What happens when you depend on Madonna or the government to rebuild your town?
And that's exactly what has happened in L'Aquila, the Italian town that was devastated by an earthquake in 2009, according to The Daily Beast.
Over 300 people were killed during the April 2009 quake. Of the 70,000 residents who lived there at the time, 20,000 have moved away. Of the 50,000 who stayed, most still live in temporary housing five years later. Restructuring may top EUR 525 million, according to the report.
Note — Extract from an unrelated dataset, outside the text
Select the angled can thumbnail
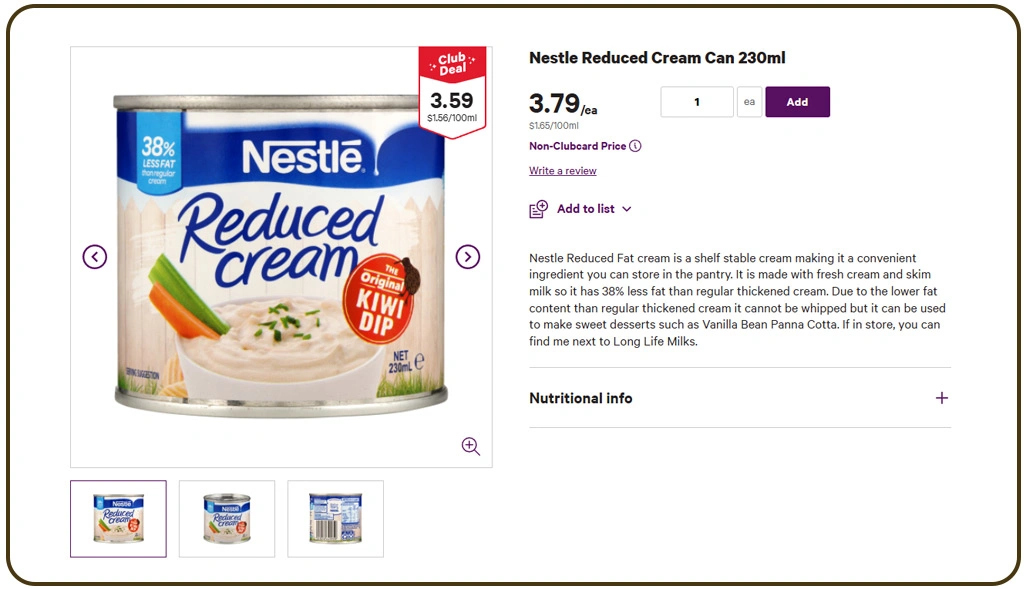pos(226,518)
It also says that stars such as Madonna and Carla Bruni (France's first lady at the time of quake) made well-publicized pledges to help rebuild: Madonna to the tune of USD 500,000, and Ms Bruni, half the cost to restore a historic church. Both have family ties to the area and/or country. The Daily Beast says that neither have fulfilled their promises.
Also named as not making good on their pledges: the US and Spain. "France, Germany and Russia are a few of the G8 countries that have so far made good on their pledge," says the report.
There's plenty of blame to go around for the money not coming in - from the pop stars who perhaps got caught up in the moment, to the officials who allegedly pocketed money meant for reconstruction.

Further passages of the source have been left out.